Life Without Principle shows the prolific Hong Kong pop director Johnnie To at less than his best as he gets carried away with pursuing a theme of today's near universal venality. There's a slapdash quality, and the focus on banks and balance sheets will disappoint fans of To's high-speed violence, nearly totally lacking here. There's hilarity, though, and plot-lines galore juggled with undeniable skill in the crude depiction of greed in not only money lenders, banks, and crime bosses, but minor financial employees -- even an old lady, willing to risk her life savings to make a quicker buck. Filmgoers who would like to see more serious and elegant treatment of the going south of global finance will do better to watch J.C. Chandor's Margin Call or Charles Furguson's documentary Inside Job.

The over-plotting is in itself hilarious, and To and his team are good enough to keep the main threads vibrating and clear. I won't try to outline them, but suffice it to say there's a cop with a dying dad whose wife wants to buy an apartment; a gang fixer who gets mixed up with a crooked investor; a moneylender who leaves a big sum in the office of a young female bank employee. Without Principle tracks three sets of characters over a three-day period depicting them in separate chronologically overlapping blocks, Pulp Fiction style, with the Greek debt crisis causing global stock market collapses on the third day, leaving in this version only the very lucky ahead. The bank employee is Teresa (Denise Ho), who lets the old lady (So Hang-shuen) dump her savings into the high-risk fund and finds the cash of the crooked loan shark (Lo Hoi-pang) left in her care, unregistered (and then he gets offed in the parking garage). There is also the cop, Inspector Cheung (Richie Ren), who has a bomb scare and a killing to deal with besides the flat purchase and his father's impending demise from esophageal cancer, but seems a perfunctory anchor to the story compared to the gangland toady, Panther (a very energetic and appealing Lau Ching-wan), and his cohort Lung (Philip Keung), who loses a fortune of his boss's money on the futures black market.
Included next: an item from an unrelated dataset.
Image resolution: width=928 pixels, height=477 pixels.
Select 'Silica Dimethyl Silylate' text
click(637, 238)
In the delightfully buffoonish finale (or one of them) Lung, with a long needle in his chest, drives Panther (yes, the stabbed man is the one at the wheel) to reinvest for him in a bet on the downturn, but Panther is a newcomer to the stock market and in his befuddlement bets instead on it going up -- with surprising results. Inspector Cheung and his wife get a surprising windfall. The old lady -- well, she was just foolish, wasn't she?
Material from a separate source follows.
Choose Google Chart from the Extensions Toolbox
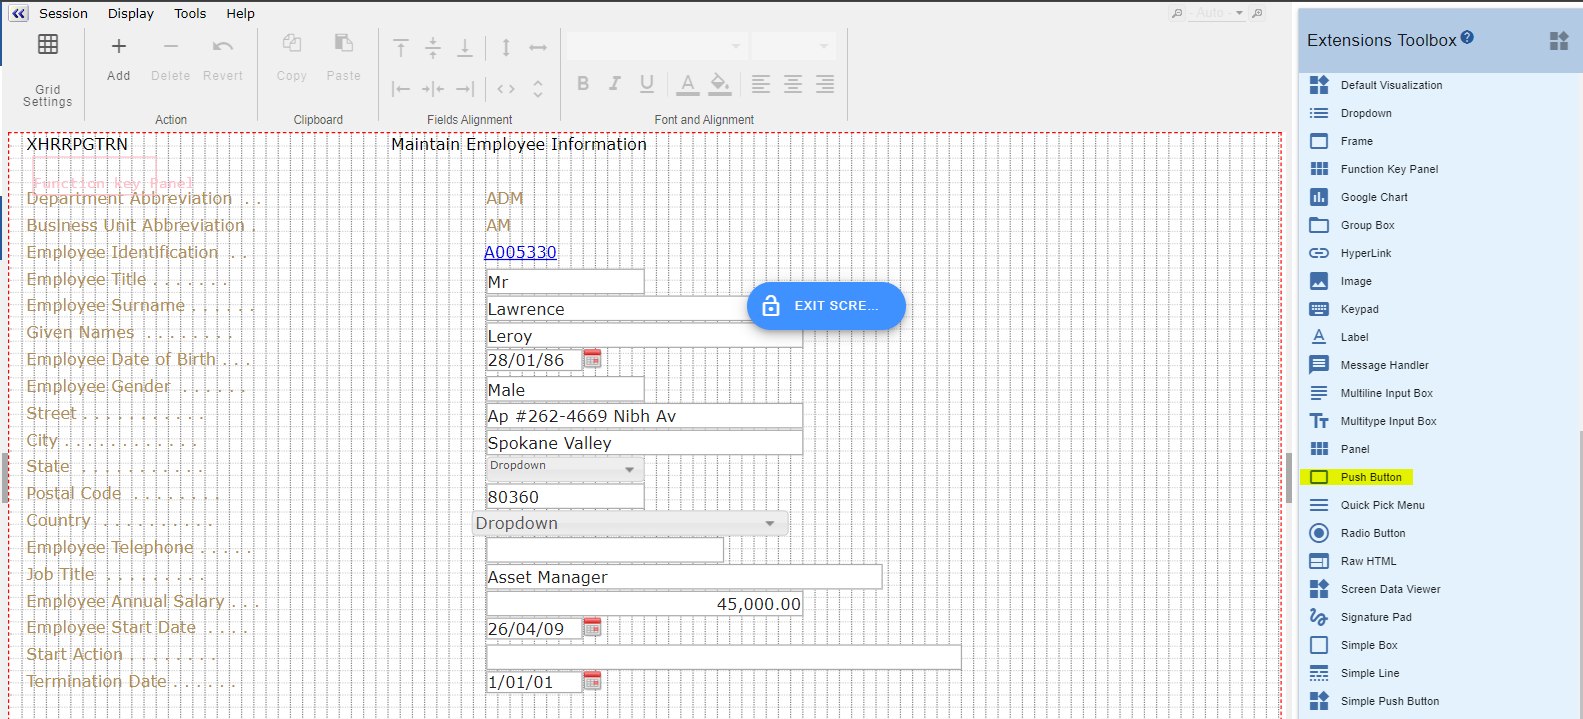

This amusing film takes some of the key issues of our time and grinds them up into a complicated farce-cum-actioner. It's something of a paradox that what should be a stunning rebuke of current morals and an engrossing story is more just a hundred minutes of fairly mindless fun. Though the movie is slapdash, it also has many signs that its maker is an old pro -- if one with too much of a bee in his bonnet and past his prime. This is one more sign that the glory day of Hong Kong actioners are over. The way the intricate plot is kept propulsive and clear arouses admiration, but (using the Pulp Fiction comparison as a standard of true originality) it's also too clichéd and generic in details to take seriously as economic commentary. And it's not gloomy, gangsterish, or violent enough to be a true crime thriller.

Life Without Principle, Chinese title 夺命金, "Deadly Gold," debuted at Venice in 2011 (see the Variety coverage by Leslie Felperin for more detail) and was also shown at Toronto, San Sebastian, and Pusan. It was screened for this review at the San Francisco International Film Festival (April 25, 2012). To's 2009 Vengeance, improbably but engagingly starring Johnny Halliday, was a part of SFIFF 2010. I reviewed To's Triad Election as part of the 2006 New York Film Festival. Triad Election's elegant moodiness and scary violence belong to a different, and to the genre fan, better world.

Also shown at the SFIFF Sun, Apr 29, 2012 at 9:15 pm at the Kabuki Cinemas fest headquarters.